[Collected data entries]
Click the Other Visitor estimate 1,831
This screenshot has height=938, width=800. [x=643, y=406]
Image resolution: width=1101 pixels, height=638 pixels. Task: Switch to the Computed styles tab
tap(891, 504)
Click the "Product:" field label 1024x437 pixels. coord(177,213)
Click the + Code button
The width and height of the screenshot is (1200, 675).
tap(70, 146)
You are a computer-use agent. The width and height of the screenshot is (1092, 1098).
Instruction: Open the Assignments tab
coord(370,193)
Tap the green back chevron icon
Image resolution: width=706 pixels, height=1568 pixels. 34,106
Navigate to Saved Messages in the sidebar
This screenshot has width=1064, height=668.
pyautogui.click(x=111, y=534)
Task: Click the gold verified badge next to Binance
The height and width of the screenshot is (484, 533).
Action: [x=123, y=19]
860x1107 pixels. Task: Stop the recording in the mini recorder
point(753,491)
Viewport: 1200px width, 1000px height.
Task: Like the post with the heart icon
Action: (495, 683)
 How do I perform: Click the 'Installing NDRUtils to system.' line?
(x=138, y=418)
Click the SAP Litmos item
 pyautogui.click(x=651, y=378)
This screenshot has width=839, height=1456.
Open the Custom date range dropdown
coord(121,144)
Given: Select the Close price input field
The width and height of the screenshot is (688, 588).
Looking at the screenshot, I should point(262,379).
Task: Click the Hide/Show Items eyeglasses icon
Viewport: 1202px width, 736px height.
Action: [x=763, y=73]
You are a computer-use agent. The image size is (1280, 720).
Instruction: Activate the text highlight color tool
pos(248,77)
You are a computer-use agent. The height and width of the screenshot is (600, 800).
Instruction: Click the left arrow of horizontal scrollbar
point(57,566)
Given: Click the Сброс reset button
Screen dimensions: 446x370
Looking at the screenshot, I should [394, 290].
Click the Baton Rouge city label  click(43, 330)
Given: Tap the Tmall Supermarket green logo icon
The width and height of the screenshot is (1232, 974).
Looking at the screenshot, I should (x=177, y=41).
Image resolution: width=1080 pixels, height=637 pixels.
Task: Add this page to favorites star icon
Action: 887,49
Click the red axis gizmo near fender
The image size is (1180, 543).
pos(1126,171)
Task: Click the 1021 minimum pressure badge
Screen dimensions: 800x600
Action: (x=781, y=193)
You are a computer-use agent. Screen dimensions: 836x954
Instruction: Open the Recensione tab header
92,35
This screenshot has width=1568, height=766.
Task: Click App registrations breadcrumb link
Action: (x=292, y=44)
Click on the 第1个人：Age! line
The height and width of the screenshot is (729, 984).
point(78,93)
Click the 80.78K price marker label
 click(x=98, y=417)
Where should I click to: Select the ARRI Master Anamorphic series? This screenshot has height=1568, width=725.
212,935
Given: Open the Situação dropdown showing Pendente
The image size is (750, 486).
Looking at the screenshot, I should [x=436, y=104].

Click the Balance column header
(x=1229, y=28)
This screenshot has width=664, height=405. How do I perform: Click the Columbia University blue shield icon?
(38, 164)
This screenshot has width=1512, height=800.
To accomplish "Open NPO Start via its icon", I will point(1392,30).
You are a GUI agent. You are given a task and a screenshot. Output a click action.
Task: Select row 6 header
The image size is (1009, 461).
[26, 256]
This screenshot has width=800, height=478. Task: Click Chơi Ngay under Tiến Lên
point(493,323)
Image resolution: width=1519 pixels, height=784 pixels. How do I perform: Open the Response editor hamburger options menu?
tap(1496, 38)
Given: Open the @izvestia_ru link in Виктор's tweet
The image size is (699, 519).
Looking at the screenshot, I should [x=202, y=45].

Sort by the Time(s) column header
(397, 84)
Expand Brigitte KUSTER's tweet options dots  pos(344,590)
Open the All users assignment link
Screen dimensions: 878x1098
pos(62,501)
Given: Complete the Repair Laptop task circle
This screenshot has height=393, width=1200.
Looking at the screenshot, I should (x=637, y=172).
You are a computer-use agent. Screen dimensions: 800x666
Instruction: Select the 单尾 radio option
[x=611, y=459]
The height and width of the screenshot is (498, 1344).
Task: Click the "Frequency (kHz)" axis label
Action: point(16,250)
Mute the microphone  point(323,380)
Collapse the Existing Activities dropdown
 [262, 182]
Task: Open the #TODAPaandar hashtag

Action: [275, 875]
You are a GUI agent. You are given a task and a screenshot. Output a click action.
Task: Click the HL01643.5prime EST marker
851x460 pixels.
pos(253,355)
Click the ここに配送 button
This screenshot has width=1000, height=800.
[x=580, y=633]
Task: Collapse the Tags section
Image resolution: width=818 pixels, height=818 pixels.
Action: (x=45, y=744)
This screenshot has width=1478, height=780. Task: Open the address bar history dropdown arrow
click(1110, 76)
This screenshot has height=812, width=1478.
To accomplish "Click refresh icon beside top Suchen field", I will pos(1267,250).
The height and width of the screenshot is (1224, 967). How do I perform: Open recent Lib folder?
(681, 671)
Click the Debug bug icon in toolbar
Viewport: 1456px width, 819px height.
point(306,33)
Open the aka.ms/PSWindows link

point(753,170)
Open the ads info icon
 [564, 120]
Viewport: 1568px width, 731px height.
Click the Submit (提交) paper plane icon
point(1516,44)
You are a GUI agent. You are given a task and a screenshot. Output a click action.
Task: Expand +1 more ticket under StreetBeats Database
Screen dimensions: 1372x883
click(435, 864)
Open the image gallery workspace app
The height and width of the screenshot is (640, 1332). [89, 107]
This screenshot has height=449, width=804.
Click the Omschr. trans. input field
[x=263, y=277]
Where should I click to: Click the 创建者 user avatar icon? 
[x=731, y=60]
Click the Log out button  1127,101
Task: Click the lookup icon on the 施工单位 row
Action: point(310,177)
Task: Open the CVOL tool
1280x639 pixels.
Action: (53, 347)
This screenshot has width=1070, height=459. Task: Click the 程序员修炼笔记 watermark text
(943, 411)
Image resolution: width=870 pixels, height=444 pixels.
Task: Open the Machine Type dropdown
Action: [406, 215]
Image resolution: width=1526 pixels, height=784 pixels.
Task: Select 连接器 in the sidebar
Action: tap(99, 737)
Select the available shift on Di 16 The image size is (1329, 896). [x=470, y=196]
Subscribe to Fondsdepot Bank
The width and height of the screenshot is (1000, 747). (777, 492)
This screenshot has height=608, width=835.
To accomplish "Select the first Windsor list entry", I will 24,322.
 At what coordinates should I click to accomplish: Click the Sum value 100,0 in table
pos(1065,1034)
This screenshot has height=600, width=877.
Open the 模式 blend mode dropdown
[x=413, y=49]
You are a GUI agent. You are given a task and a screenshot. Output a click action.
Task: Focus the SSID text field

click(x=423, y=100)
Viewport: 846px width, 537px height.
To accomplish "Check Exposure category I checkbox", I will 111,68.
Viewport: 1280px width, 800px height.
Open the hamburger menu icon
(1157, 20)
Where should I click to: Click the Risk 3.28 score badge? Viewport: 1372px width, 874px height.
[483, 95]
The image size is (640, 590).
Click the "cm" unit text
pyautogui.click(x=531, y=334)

* Required action:
Those lines above that contain the string "will" should be returned.

* Answer to this task:
To accomplish "Open NPO Start via its icon", I will point(1392,30).
To accomplish "Click refresh icon beside top Suchen field", I will pos(1267,250).
To accomplish "Select the first Windsor list entry", I will 24,322.
To accomplish "Check Exposure category I checkbox", I will 111,68.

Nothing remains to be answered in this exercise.